:: 原文段落 ::
* * *
老韩向我掏心窝子说:“你想,当老师的再有责任心,可学生总不是自己的孩子,他能给你全心全意吗?这就形成了谁都愿意教好学生,因为越是好学生教起来越省事,越省事教起来就越有情绪和兴趣,这样就越能教得好,越能出成果。教差生就完全相反了,你烦都烦死了,一天到晚尽是些费不完的口舌,再好性子的人都会起急,到头来你还啥成绩都没有。所以我们给老师下指标,用奖励手段来鼓励大家去争取好生源,大家都能理解,也都能积极想法子,因为谁都知道,与其等以后让我去教一个差生班的学生,还不如我现在就下下功夫争取一班好生来呢!”
* * *
:: 记录列表 ::
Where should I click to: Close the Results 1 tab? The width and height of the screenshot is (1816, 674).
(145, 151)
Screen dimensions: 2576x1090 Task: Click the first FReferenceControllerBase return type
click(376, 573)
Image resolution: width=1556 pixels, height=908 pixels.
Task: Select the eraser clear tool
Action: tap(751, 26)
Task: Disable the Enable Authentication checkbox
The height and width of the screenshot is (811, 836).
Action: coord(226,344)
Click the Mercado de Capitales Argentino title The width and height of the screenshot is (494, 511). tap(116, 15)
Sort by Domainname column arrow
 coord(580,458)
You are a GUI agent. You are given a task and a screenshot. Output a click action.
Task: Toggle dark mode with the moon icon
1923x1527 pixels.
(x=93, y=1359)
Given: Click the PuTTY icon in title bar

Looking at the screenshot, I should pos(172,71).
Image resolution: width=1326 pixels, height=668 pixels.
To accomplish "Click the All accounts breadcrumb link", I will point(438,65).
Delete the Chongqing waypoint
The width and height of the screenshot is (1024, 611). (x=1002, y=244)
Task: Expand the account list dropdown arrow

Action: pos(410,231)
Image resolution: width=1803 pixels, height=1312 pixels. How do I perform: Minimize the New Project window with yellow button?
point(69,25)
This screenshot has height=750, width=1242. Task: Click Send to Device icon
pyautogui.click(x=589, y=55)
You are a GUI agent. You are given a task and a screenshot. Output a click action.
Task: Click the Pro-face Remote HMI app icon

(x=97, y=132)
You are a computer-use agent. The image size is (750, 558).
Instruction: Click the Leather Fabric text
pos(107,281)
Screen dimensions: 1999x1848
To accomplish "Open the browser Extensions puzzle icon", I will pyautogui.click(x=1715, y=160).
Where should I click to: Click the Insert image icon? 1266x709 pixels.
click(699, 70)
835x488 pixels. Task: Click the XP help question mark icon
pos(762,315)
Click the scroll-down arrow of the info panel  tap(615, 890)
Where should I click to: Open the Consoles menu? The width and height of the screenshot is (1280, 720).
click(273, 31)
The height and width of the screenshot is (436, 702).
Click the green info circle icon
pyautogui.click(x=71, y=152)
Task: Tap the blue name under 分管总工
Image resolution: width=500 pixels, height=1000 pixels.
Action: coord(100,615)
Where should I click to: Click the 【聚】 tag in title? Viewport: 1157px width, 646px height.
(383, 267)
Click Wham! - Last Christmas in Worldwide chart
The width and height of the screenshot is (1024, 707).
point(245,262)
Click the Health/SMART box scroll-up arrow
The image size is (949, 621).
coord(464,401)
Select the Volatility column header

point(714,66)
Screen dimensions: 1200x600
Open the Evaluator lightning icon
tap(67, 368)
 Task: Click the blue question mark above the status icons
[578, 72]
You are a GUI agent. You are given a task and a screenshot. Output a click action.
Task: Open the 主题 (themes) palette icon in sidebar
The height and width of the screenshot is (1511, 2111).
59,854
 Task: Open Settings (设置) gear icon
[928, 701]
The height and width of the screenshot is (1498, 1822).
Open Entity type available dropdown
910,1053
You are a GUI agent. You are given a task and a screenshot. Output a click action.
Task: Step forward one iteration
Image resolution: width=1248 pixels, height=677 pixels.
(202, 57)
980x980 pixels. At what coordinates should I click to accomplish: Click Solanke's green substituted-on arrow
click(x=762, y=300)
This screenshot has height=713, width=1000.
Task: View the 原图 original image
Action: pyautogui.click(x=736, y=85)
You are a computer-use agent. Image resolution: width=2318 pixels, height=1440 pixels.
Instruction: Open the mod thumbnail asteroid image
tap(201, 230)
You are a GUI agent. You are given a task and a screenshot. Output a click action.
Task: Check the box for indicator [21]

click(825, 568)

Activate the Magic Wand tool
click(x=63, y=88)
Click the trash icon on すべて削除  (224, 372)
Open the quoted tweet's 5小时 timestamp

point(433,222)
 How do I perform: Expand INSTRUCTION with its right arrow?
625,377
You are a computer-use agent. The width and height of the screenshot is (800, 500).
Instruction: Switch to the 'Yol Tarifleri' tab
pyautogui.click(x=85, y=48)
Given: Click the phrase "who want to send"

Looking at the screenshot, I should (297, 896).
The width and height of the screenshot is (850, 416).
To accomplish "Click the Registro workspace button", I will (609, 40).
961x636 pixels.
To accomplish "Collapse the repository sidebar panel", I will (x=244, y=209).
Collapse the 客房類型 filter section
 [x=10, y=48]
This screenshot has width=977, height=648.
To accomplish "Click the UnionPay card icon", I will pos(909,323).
* * *
:: 待做任务 ::
1. 根据老韩谈教好学生与差生的这段原文回答下列问题:
(a) 老韩认为老师为什么都愿意教好学生?
(b) 学校用什么办法鼓励老师争取好生源?
(c) 照老韩的说法,教差生的老师到头来会怎样?
2. 接着老韩谈教好学生与差生的这段原文往下写。

:: 任务解答 ::
1.
(a) 因为好学生教起来省事,越省事就越有情绪和兴趣,也就越能教得好、出成果。
(b) 给老师下指标,用奖励手段来鼓励。
(c) 成天费口舌,烦得要命,到头来啥成绩都没有。

2.
竞争就这么白热化的激烈展开了。只要我们到每年的“中招”会场看一看,你就会感觉抢生的火药味。然而这仅仅是表面文章,那些“看不见的战线”上的抢生竞争就更加白热化。某校一个初二学生得了省数学比赛冠军回到学校后,即刻就受到市高中重点学校的领导登门接见,校领导当场向学生家长表示:在孩子上高中时,可免考招他入学。家长和孩子听了自然非常高兴。这事被另一所高中学校的校长知道了,为了把这个省数学冠军抢到自己学校,又听说这孩子还想在语文方面下点功夫,于是该校就派出一名优秀语文教师免费为这孩子当家庭老师,进行辅导。一年以后,当那个承诺免考让孩子上高中的校长来给孩子办入学手续时,家长说他们的孩子已经考进了某某中学,即让那个免费派家庭语文辅导老师的学校招走了。那校长对天长叹一声道:完了,我失掉的何止是一个好生,至少是10个、20个呀!果然,那个把“省数学冠军”抢走的学校,立即借“省数学冠军考我校”的新闻广为宣传,这“名人”效应即刻发生效果,家长们互相之间都在传:你看人家省数学冠军都考某某学校了,我们还傻挑什么呀!于是哗啦一下都涌向了某某学校,这所“抢得一头凤,引来万头凰”的老师、校长们,高兴得不亦乐乎,因为此举不仅影响本年度招生业绩,对以后几年的招生都将起到惯性的连带作用。

几乎每个学校的老师们现在都知道要在“黑色七月”打个漂亮仗,必须在兵马未动的招生时先下手,而且要下狠手!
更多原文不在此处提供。